Fixed-Width File Decoding for ACH/Wire Reconciliation Pipelines

Fixed-width file decoding is the deterministic foundation of payment reconciliation, and it sits at the very front of the automated file ingestion and parsing pipelines framework this section documents. In banking operations, NACHA batch files, correspondent-bank exports of Fedwire data, and legacy mainframe settlement tapes rely on rigid positional schemas rather than delimiters — a single off-by-one boundary error or silent encoding mismatch propagates through the matching engine, triggers false Regulation E disputes, and breaks exception routing. What breaks without disciplined decoding is not one file; it is every downstream stage that trusts the field it was handed.

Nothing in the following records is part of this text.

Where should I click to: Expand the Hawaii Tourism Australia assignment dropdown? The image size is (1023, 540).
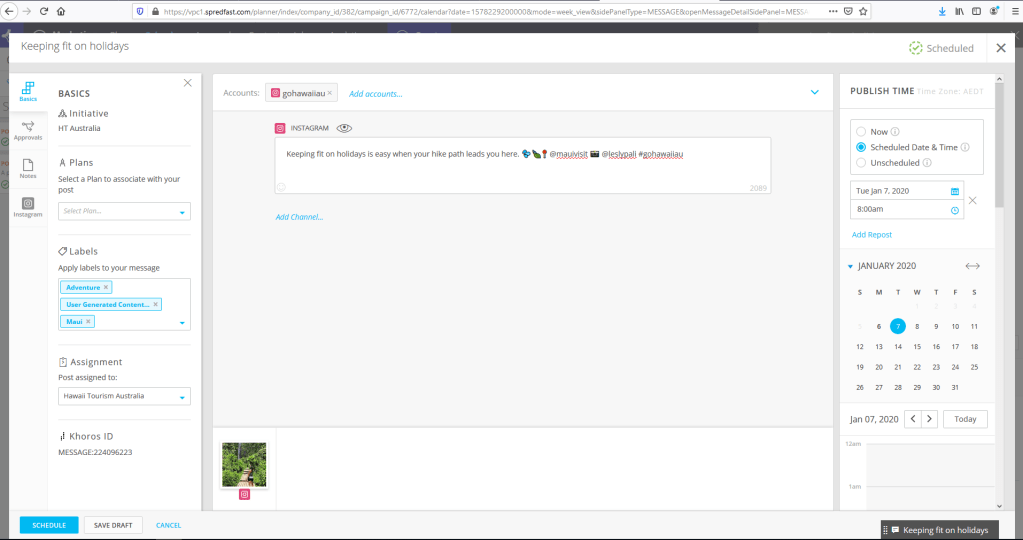tap(124, 396)
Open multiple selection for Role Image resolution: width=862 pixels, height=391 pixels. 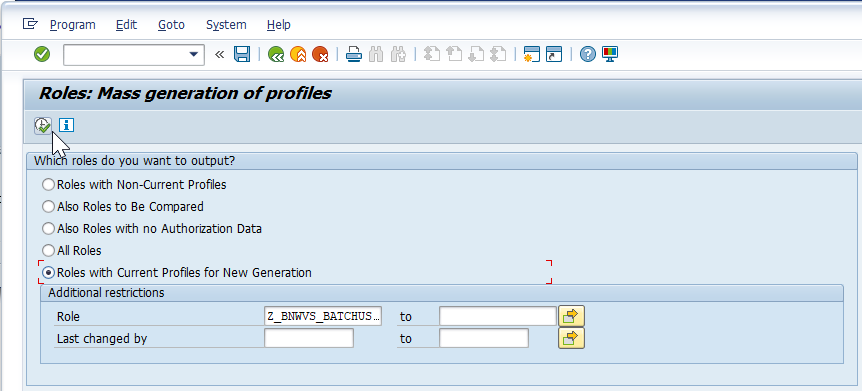571,316
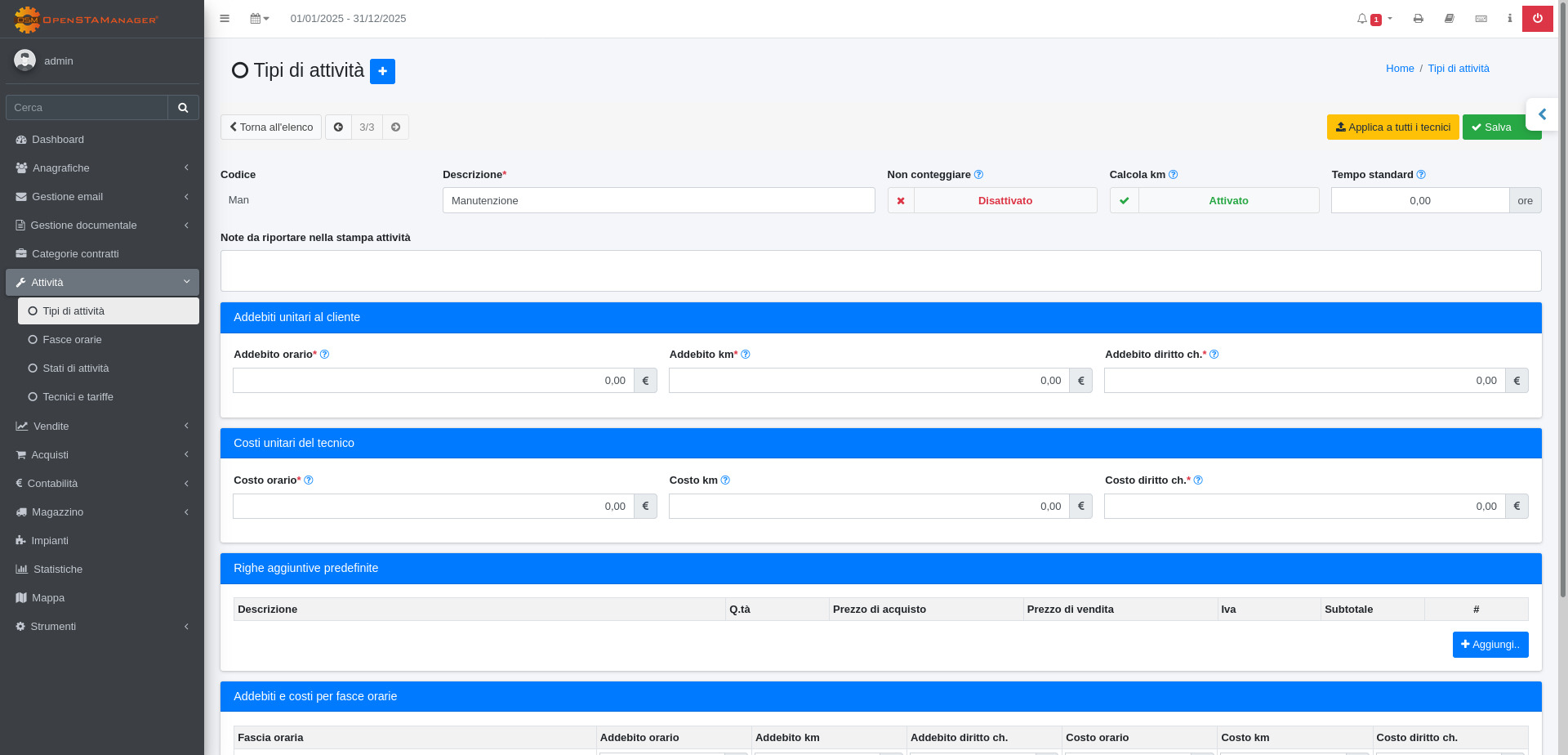Toggle sidebar with hamburger menu icon
Image resolution: width=1568 pixels, height=755 pixels.
(225, 19)
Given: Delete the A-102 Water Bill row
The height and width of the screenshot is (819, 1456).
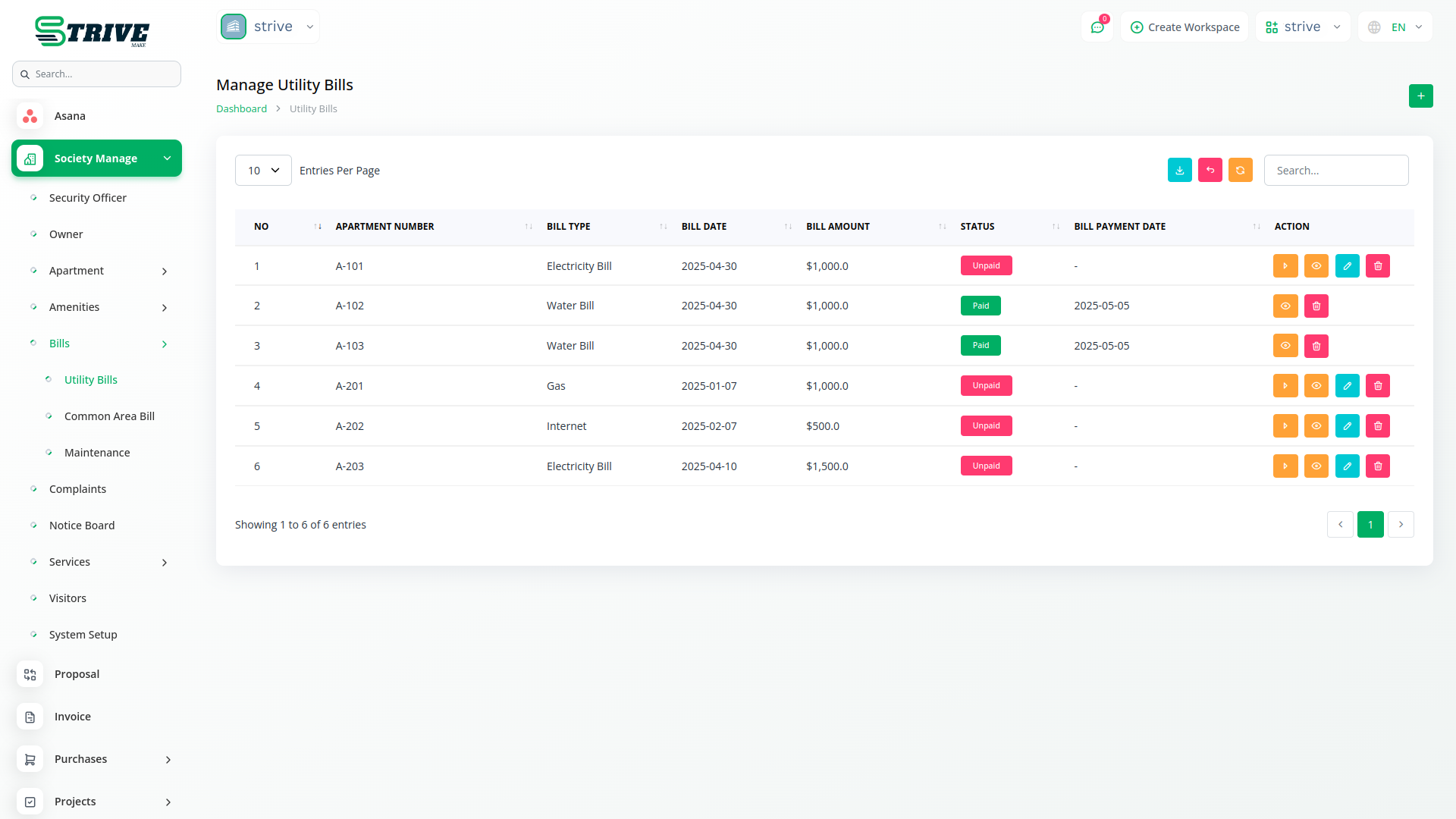Looking at the screenshot, I should point(1316,306).

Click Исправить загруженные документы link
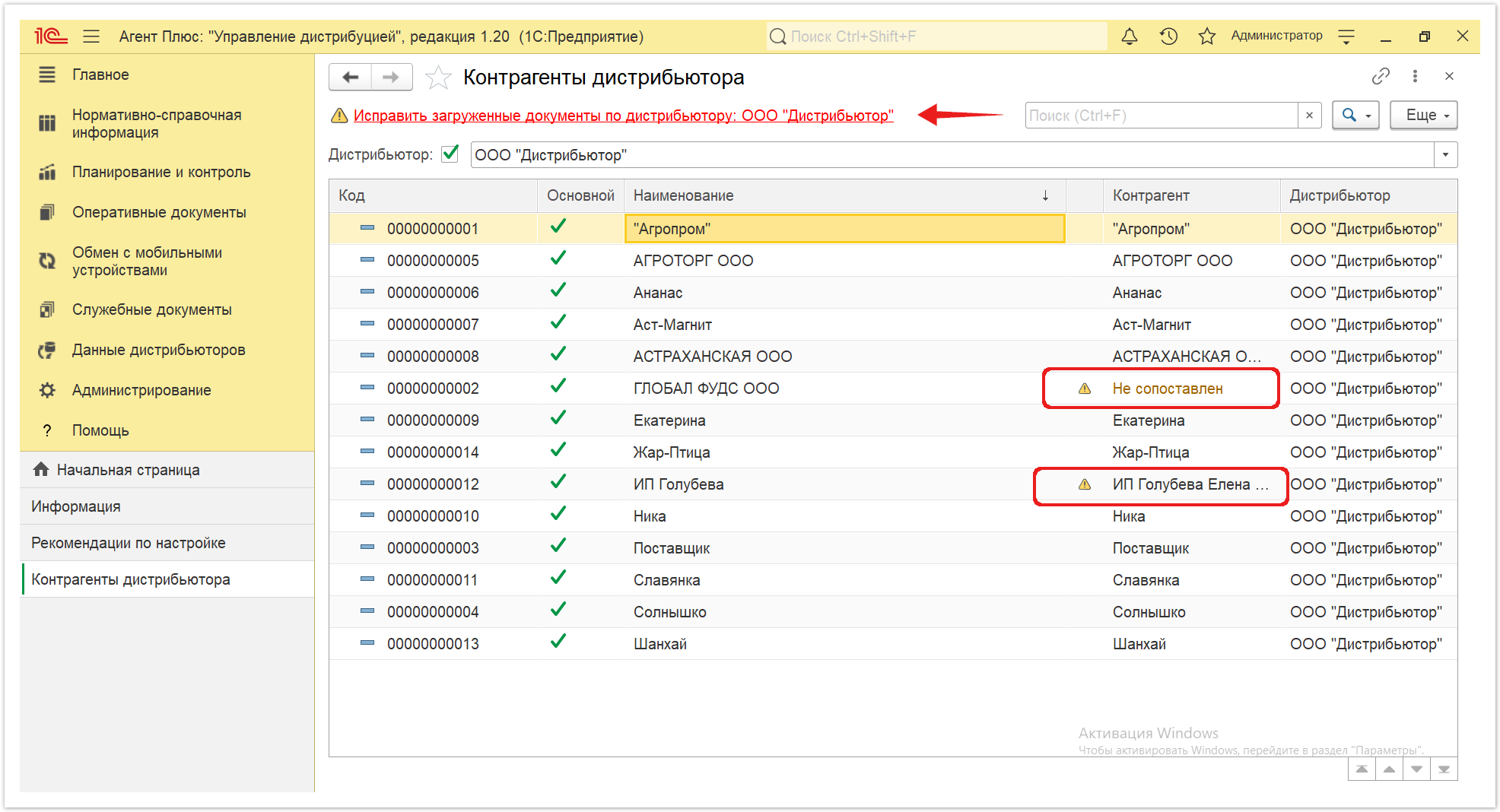tap(623, 116)
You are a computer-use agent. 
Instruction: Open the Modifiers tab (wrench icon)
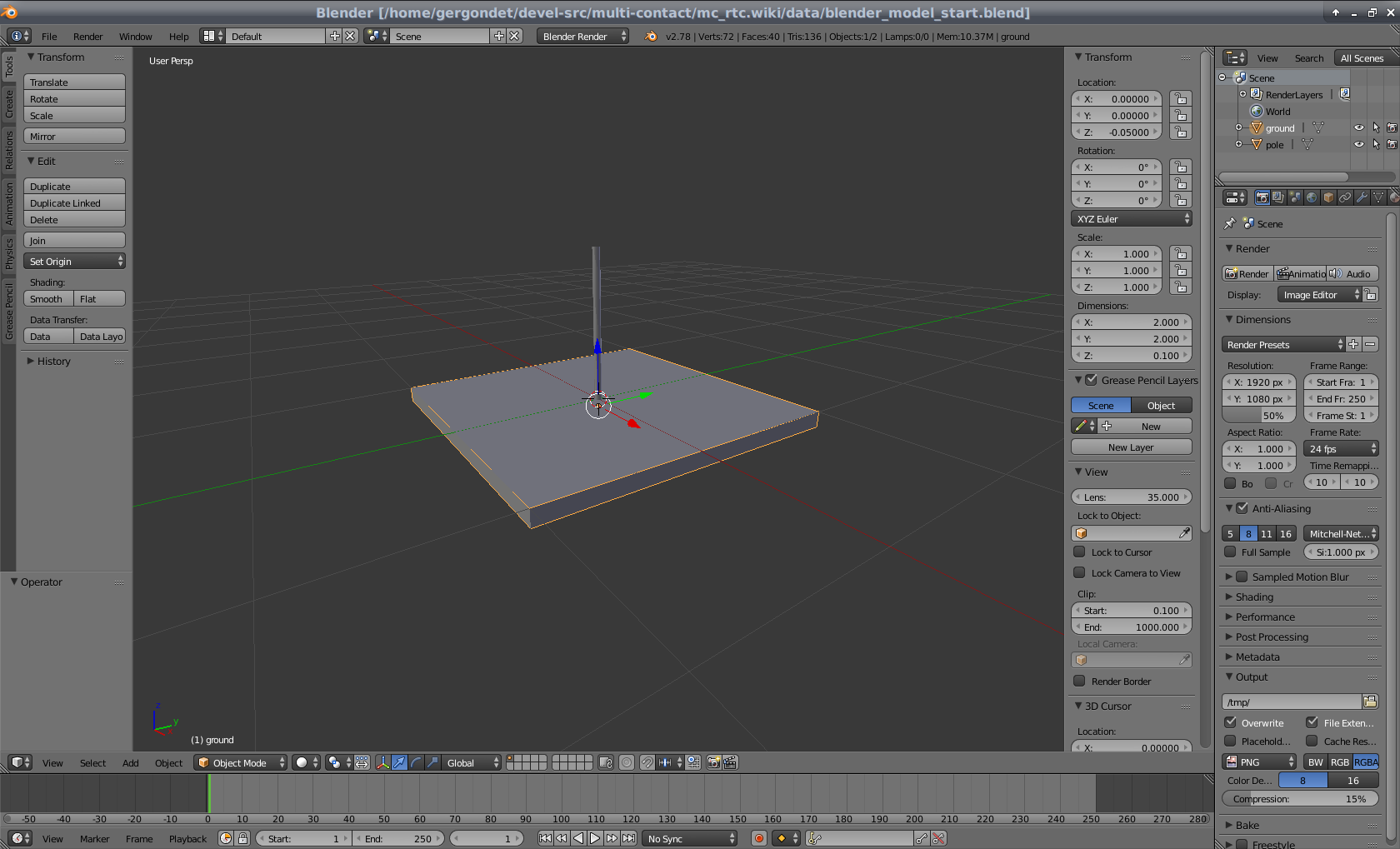pyautogui.click(x=1361, y=197)
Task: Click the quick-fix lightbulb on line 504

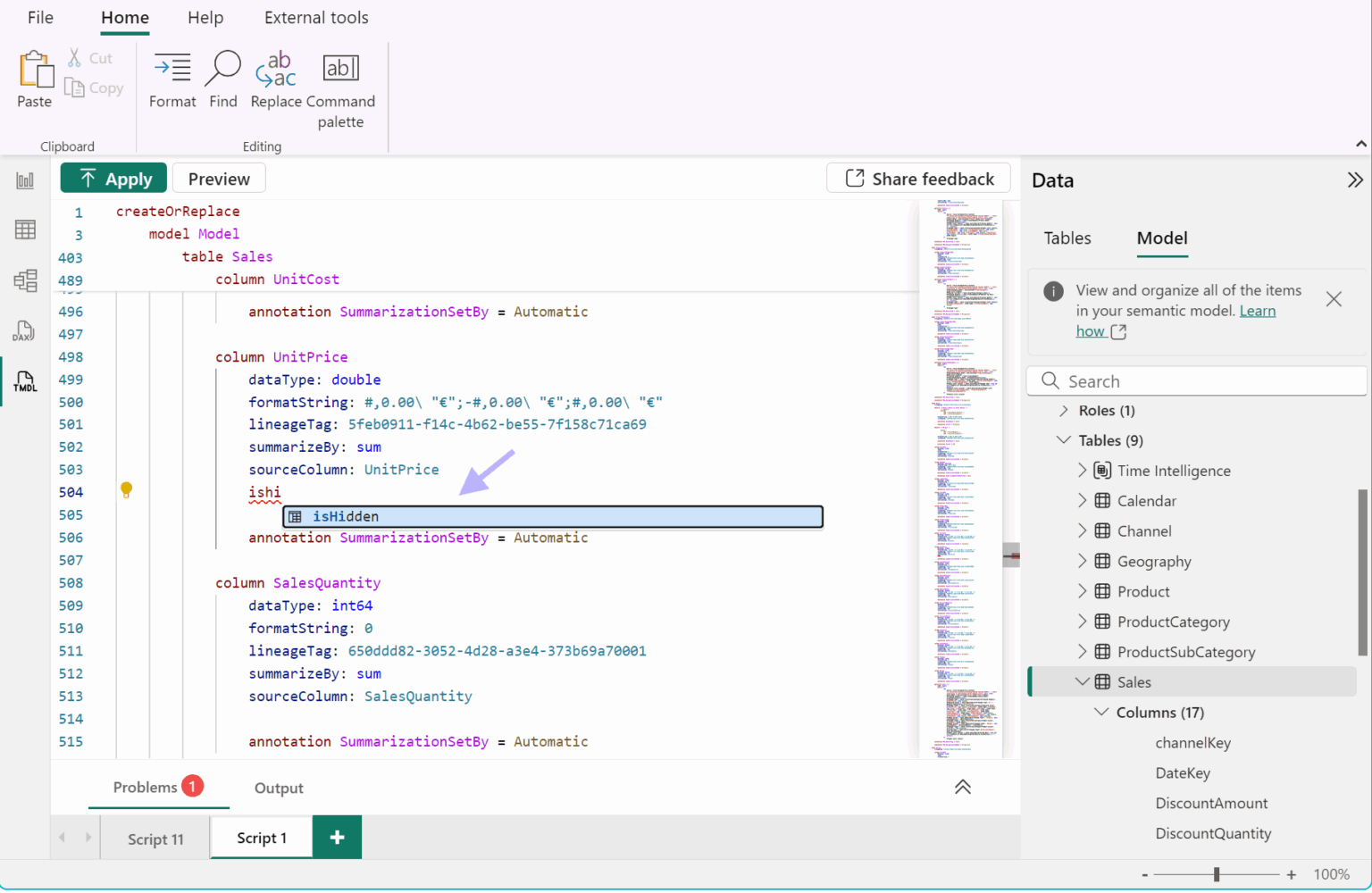Action: coord(126,490)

This guide anchors the byte-level contract that the rest of the ingestion layer depends on. It establishes production-grade patterns for memory-safe slicing, strict schema validation, and audit-compliant error isolation, and it connects directly to the NACHA record layouts reference that catalogs the positional formats, to the Pydantic schema validation for payments stage that consumes decoded records, and to the encoding drift in legacy bank exports work that handles the character-set problems fixed-width files carry with them.

Concept Definition: The Positional Contract

A fixed-width record has no separators. Meaning is carried entirely by byte offset and length, so a decoder is nothing more than a set of substring boundaries applied to a byte array of known size. NACHA records are strictly 94 bytes — no exceptions, no ragged lines. Every logical file is a stack of these 94-byte records: a File Header (Type 1), one or more Batch Headers (Type 5), Entry Detail records (Type 6), optional Addenda (Type 7), Batch Control (Type 8), and a File Control (Type 9), padded to a 940-byte block boundary with all-nines filler records.

The Entry Detail (Type 6) record is where reconciliation lives, because it carries the routing number, account, amount, and trace number that later keying and matching depend on. Its field boundaries are fixed by the NACHA Operating Rules and must be encoded as a declarative contract rather than as string indices scattered through business logic. Below is the canonical 0-indexed layout for a Type 6 entry:

Field	Start (0-idx)	Length	Type	Validation Rule
Record Type Code	0	1	Int	Must equal `6`
Transaction Code	1	2	Int	`21`–`29` (credits), `31`–`39` (debits)
RDFI Routing (8)	3	8	Str	First 8 digits of ABA
Check Digit	11	1	Int	Mod-10 over the 8 routing digits
DFI Account Number	12	17	Str	Left-justified, space-padded
Amount	29	10	Decimal	Implied 2 decimals, zero-padded
Individual ID Number	39	15	Str	Left-justified
Individual Name	54	22	Str	Right-padded, strip trailing space
Discretionary Data	76	2	Str	Optional
Addenda Indicator	78	1	Int	`0` or `1`
Trace Number	79	15	Str	ODFI routing (8) + sequence (7)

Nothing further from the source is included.